Con questi presupposti, la Corte ha ritenuto che, laddove l’art. 1 della legge 164/82, come oggi modificato, stabilisce i presupposti per la rettificazione anagrafica del sesso, individuandoli nelle “intervenute modificazioni dei […] caratteri sessuali”, lascia all’interprete il compito di definire il perimetro di tali modificazioni e delle modalità attraverso le quali realizzarle.
L’operazione chirurgica diventa quindi solo una delle possibili tecniche per realizzare l’adeguamento dei caratteri sessuali e la Corte fa esplicito riferimento ad una coeva pronuzia della Cassazione (n. 15138/2015) in cui si statuisce che “L’interesse pubblico alla definizione certa dei generi, anche considerando le implicazioni che ne possono conseguire in ordine alle relazioni familiari e filiali, non richiede il sacrificio del diritto alla conservazione della propria integrità psico fisica sotto lo specifico profilo dell’obbligo dell’intervento chirurgico inteso come segmento non eludibile dell’ avvicinamento del soma alla psiche. L’acquisizione di una nuova identità di genere può essere il frutto di un processo individuale che non ne postula la necessità, purché la serietà ed univocità del percorso scelto e la compiutezza dell’approdo finale sia accertata, ove necessario, mediante rigorosi accertamenti tecnici in sede giudiziale.”

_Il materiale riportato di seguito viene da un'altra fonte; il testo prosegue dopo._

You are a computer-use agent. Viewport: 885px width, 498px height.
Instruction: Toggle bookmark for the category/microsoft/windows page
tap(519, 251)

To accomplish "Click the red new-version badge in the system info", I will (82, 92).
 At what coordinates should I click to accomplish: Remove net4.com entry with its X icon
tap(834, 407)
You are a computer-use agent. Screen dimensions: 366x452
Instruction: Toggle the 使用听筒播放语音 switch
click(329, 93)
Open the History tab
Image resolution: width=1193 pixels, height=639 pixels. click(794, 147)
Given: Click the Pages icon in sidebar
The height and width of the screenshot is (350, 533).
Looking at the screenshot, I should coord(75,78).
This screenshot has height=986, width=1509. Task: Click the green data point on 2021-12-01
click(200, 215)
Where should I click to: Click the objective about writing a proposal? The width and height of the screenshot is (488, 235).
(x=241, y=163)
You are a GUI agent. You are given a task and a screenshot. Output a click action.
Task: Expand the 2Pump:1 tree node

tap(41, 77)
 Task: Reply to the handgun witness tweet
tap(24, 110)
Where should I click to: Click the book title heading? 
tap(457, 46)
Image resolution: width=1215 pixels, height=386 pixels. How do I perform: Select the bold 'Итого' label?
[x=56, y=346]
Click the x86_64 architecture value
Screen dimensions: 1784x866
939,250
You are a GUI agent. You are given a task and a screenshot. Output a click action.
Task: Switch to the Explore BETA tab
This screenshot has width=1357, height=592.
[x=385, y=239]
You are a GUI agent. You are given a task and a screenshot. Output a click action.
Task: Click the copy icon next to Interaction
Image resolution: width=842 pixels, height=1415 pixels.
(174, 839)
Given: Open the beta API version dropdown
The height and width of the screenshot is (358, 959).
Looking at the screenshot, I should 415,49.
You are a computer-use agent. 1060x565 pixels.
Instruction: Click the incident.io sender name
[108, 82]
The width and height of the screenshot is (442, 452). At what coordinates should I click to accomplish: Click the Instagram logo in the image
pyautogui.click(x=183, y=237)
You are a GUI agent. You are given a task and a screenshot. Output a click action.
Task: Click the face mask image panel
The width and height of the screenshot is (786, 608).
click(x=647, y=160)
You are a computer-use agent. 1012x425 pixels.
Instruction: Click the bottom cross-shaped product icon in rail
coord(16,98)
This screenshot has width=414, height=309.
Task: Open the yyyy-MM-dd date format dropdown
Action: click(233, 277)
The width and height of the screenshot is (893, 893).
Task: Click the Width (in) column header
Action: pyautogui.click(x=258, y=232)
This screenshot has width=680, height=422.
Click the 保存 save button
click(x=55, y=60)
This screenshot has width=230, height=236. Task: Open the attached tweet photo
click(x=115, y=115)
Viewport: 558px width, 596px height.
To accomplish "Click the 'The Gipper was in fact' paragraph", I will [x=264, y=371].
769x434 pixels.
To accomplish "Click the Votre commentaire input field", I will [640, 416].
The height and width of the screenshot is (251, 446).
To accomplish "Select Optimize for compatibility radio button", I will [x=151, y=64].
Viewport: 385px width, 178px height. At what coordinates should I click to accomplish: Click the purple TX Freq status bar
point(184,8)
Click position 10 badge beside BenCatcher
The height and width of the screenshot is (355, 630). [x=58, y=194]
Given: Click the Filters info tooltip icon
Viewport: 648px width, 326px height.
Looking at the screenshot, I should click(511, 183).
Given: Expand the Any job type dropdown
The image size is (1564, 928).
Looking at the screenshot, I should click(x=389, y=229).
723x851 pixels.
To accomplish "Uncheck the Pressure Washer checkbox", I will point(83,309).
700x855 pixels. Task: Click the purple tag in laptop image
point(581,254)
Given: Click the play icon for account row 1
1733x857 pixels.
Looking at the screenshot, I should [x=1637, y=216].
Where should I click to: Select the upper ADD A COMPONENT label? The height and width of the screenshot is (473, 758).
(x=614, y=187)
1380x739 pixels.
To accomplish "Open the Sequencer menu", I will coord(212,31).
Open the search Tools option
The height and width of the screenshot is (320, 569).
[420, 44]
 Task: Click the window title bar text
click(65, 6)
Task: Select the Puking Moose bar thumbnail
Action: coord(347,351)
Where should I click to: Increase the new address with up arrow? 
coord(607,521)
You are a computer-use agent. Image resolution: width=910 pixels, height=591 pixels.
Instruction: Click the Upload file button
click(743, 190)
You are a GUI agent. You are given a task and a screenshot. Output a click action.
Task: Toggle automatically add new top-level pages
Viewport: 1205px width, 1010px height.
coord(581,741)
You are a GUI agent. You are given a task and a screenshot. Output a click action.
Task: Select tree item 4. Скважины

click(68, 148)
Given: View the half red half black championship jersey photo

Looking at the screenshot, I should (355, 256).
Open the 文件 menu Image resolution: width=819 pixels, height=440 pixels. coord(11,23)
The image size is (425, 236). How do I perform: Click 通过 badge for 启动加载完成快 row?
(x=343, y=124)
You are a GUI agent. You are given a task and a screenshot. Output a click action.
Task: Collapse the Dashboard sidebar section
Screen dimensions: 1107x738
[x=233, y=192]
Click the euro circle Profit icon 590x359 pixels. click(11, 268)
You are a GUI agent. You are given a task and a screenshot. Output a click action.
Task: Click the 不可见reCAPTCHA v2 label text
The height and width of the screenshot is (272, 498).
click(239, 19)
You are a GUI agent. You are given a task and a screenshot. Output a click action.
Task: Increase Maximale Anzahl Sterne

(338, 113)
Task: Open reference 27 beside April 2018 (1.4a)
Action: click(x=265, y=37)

Ed infatti il Tribunale, prima di ordinare la rettifica anagrafica, accerta il compimento di un percorso farmacologico e psicologico, con la partecipazione necessaria al giudizio, se vi sono, di coniuge e figli, proprio per verificare se il come la persona si “sente” corrisponda al come si “manifesta”.
Il DDL Zan e le sue definizioni sono quindi perfettamente coerenti con l’evoluzione legislativa e giurisprudenziale dell’Europa e del nostro Paese, e in tale ottica andrà applicato, verificando caso per caso la sussistenza dei suoi presupposti, mentre appare giuridicamente improprio chiedere coerenza formale con norme che non hanno alcuna attinenza (se non per la destra più becera) con la tutela verso le discriminazioni e le violenze, come ad esempio quelle che riguardano la gestazione per altri (che allo stato in Italia permane vietata e che sarà oggetto di altre proposte che nulla hanno a che vedere con questa).
Se le motivazioni della destra sono chiare, risulta davvero difficile comprendere quelle che provengono da altre aree, e soprattutto cosa tolga a una donna l’approvazione di questo provvedimento.
A me pare che piuttosto aggiunga, non certo tolga, tutele a chiunque sia discriminato o oggetto di violenza per come è o per come appare, quindi, in ipotesi, anche a una donna, ed è davvero complicato capire per quali motivi qualcuno che dichiara di non condividere l’impostazione culturale della destra possa opporsi all’approvazione di un provvedimento di pura civiltà, in piena armonia con l’art. 3 della Costituzione, di cui costituisce un’applicazione concreta, come il DDL Zan.